There are a few biomechanics study on stability of olecranon fixation techniques. ^20,21 Hutchinson et al. developed four different models including transverse osteotomy plus tension band plus intramedullary K-wire, tension band plus bicortical K-wire, tension band plus cancellous screw, and cancellous screw alone. The authors assessed mean gap in osteotomy site, showing that tension band plus cancellous screw fixation was more stable. ¹¹ In a similar study, Wagener et al. showed that re-fixation with cancellous screw became more stable when combined with tension band. In the re-fixation using cancellous screw alone, forces ≥350 N can cause rotation or translation in proximal segment. ²⁰ However, there is no study investigating forces influencing on elbow in daily life. In our study, nonunion in olecranon osteotomy was seen in only 1 (2.7%) of 37 elbows treated with transolecranon approach. In this patient, cancellous screw alone was used for re-fixation. Although it could not be supported by statistical data, we think that re-fixation stability is insufficient than other techniques when cancellous screw was used alone. If cancellous screw will be used for fixation, tension band use may improve stability.

Either K-wire or cancellous screw supported by tension band can be preferred in transolecranon approach. It should be suggested that cancellous screw application is easier than K-wire. Either cancellous screw or K-wire can be used by combining tension band depending on surgeon’s experience and available materials.

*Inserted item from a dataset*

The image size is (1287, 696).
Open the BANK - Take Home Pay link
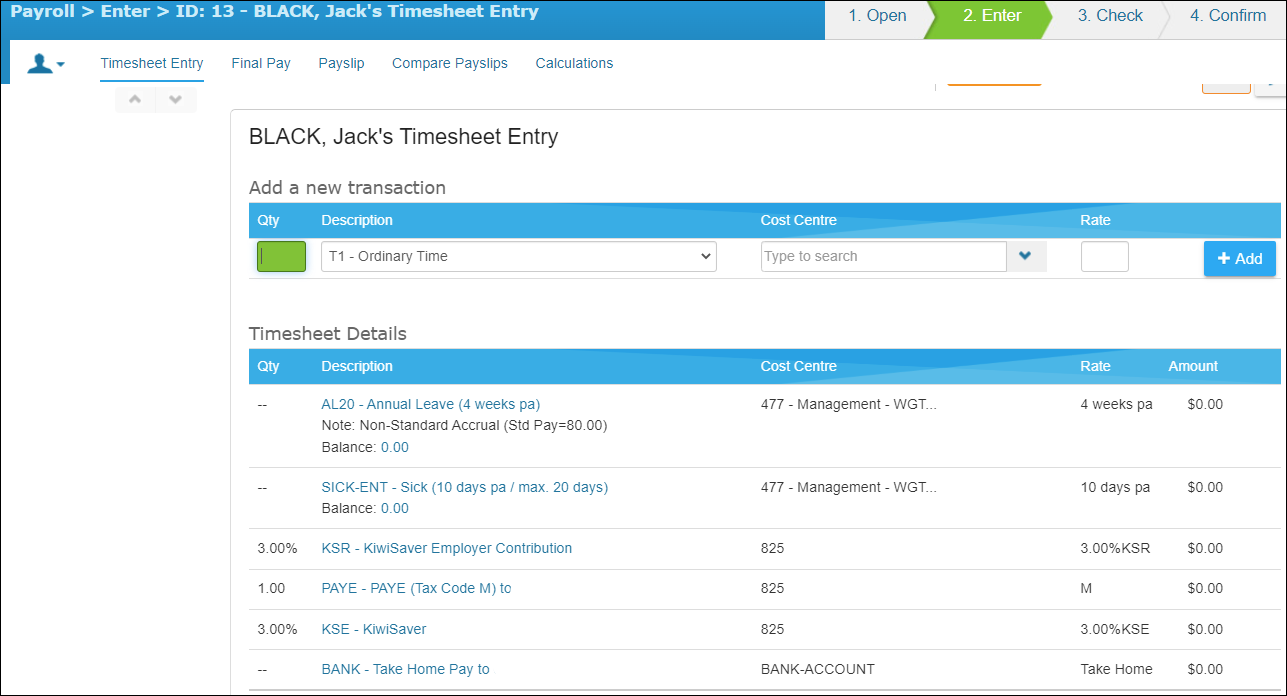point(405,670)
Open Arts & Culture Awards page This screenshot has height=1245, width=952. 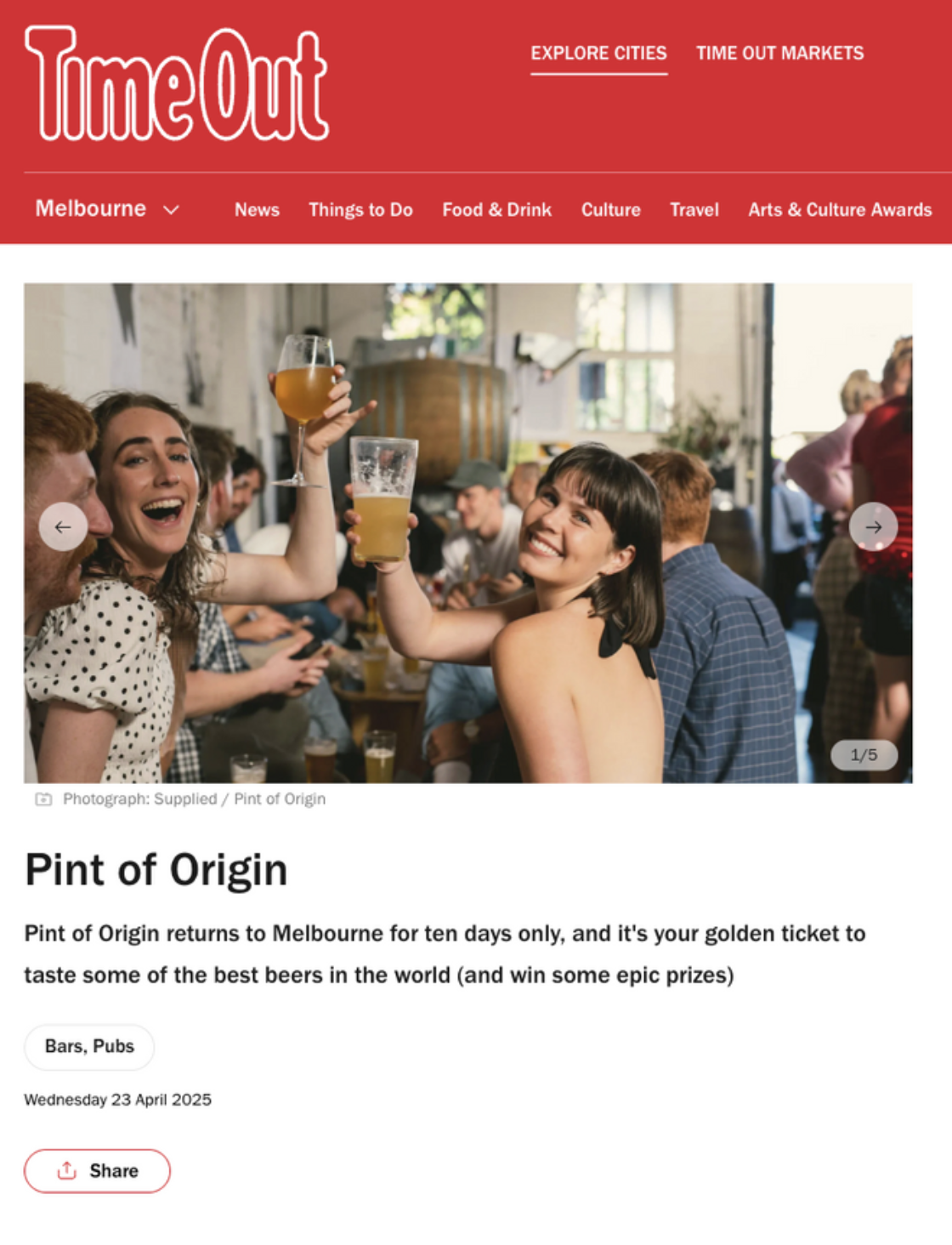coord(840,209)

We initiated active and assisted-active movements immediately after achieving stable fixation. Passive movements should be avoided as they cause heterotopic ossification. ^22,23 We failed to initiate physical therapy in patients requiring intensive care. Prophylactic indomethacin was used to prevent heterotopic ossification, particularly in patients with head injury. No heterotopic ossification was observed in our patients.

Conclusions

In the treatment of intra-articular fractures of distal humerus, primary aim is to achieve stable, painless elbow with complete or near-complete range of motion. Transolecranon approach provides better visualization to surgeon when compared to other techniques. In particular, transolecranon approach should be preferred in comminuted, intra-articular fractures.

In transolecranon approach, inverse-T Chevron osteotomy should be preferred due to better visualization of joint, greater intrinsic stability, and low nonunion rates. In olecranon re-fixation, either K-wire or cancellous screw supported by tension band can be used. It should be suggested that cancellous screw application is easier than K-wire. Either cancellous screw or K-wire can be used by combining tension band depending on surgeon’s experience and available materials. Plate fixation is not recommended as it more commonly leads to implant removal due to implant-related pain.